Trudno w tym przypadku oceniać książkę bez zdradzania elementów fabuły. Delaney zastosował bowiem kilka naprawdę ciekawych rozwiązań jeżeli chodzi o to, w jakim kierunku podąża cała historia. Koniec to tak naprawdę dopiero początek – autor zostawił sobie furtkę do kontynuacji. A co może się w niej pojawić? Jeżeli czytaliście „Wijca”, jesteście w stanie domyślić się dwóch przyszłych powiązań pomiędzy fabułami. I, trzeba to przyznać, ten literacki crossover może się okazać godnym najwyższej uwagi smaczkiem.

Akcja tego tomu trzyma w napięciu od samego początku. Czytelnik nie otrzymuje bowiem nowej historii, tylko kontynuację walki ze Złym, która rozpoczęła się kilka części wcześniej. Jednak żaden z dotychczasowych tomów serii nie był tak mroczna – i nie mam tutaj na myśli nagromadzenia sług zła na metr kwadratowy, tylko trudnych wyborów, przed jakimi stoją bohaterowie. A samo zakończenie… Cóż, możliwe, że cały wątek mistrza Toma był łatwy do przewidzenia, jednak i tak w ostatecznym rozrachunku to rozwiązanie wywołuje w odbiorcy mały szok.

Co do relacji Tom-Alice – autor poszedł w innym kierunku niż w typowych opowiastkach ze szczęśliwym zakończeniem.

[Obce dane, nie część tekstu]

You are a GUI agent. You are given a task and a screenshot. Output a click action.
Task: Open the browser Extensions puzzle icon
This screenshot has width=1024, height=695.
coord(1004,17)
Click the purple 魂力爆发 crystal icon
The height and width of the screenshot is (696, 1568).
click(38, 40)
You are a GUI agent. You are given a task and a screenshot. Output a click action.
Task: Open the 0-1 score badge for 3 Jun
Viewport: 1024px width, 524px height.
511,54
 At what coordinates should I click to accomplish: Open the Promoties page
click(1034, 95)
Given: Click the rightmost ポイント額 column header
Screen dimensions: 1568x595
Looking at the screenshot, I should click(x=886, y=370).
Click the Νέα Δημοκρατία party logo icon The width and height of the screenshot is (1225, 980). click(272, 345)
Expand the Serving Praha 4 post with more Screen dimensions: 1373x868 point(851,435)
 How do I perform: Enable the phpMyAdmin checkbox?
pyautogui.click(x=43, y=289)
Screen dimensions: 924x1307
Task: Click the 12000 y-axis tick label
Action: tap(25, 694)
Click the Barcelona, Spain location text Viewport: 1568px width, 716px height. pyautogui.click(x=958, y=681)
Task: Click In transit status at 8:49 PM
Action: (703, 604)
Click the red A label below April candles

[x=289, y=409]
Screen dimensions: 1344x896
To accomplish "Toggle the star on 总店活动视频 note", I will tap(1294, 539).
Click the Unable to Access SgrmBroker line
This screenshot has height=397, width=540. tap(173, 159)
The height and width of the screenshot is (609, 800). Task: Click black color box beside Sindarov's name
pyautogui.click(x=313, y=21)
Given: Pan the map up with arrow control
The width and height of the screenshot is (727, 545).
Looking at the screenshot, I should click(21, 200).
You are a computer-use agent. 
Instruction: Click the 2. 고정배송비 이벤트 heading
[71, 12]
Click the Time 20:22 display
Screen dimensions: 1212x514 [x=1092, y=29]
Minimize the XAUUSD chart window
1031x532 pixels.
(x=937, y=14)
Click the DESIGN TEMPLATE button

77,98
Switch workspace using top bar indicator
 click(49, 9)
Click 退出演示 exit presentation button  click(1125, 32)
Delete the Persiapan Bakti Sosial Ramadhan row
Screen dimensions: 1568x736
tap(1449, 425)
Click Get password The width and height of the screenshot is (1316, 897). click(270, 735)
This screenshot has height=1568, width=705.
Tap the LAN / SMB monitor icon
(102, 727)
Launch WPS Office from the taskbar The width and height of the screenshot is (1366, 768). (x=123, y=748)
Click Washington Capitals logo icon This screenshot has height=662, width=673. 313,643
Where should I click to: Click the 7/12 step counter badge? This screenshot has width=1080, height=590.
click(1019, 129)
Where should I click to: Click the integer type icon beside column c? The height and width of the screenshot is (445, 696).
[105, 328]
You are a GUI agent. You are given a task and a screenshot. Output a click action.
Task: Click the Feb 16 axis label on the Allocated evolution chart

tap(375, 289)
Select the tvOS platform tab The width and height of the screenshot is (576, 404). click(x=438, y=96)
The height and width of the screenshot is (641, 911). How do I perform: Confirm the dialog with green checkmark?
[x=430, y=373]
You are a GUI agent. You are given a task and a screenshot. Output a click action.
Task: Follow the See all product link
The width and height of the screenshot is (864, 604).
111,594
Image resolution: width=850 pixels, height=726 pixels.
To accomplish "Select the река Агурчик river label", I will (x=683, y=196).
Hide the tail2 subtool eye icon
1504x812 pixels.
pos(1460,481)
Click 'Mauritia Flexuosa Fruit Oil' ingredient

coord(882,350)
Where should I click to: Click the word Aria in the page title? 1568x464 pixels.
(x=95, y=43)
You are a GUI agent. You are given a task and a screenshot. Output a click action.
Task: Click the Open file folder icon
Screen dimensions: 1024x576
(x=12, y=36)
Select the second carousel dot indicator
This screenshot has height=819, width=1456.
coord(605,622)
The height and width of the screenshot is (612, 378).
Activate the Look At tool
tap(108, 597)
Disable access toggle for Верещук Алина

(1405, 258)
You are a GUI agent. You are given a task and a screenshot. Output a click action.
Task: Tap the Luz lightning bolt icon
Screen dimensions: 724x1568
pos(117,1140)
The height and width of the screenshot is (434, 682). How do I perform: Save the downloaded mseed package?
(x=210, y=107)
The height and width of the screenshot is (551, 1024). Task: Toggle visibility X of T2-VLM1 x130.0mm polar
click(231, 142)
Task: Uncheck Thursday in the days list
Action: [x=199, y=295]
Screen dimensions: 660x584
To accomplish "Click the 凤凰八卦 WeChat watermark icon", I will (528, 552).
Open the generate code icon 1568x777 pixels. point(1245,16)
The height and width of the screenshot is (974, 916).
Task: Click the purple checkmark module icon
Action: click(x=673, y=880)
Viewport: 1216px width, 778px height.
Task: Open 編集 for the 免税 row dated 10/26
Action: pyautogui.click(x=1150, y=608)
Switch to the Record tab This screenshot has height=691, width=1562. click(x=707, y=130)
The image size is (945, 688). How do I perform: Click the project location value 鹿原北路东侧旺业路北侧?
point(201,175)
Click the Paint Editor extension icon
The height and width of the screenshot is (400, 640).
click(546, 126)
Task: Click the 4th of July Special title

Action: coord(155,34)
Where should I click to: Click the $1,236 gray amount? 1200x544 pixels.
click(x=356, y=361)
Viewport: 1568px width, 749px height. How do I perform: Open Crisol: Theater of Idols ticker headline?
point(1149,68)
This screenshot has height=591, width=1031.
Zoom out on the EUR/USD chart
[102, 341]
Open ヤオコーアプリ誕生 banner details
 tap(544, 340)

Czy wybór okazał się właściwy? Muszę przyznać, że tak. Nie czuć tutaj atmosfery sielanki i tego, że pisarz stworzył finał pod przysłowiową publiczkę. I dobrze, zachowano odpowiedni klimat serii, bez specjalnego upiększania jej niepotrzebnymi wątkami. Choć, jak już pisałam wcześniej, ten koniec to nie do końca pożegnanie z bohaterami „Kronik Wardstone”.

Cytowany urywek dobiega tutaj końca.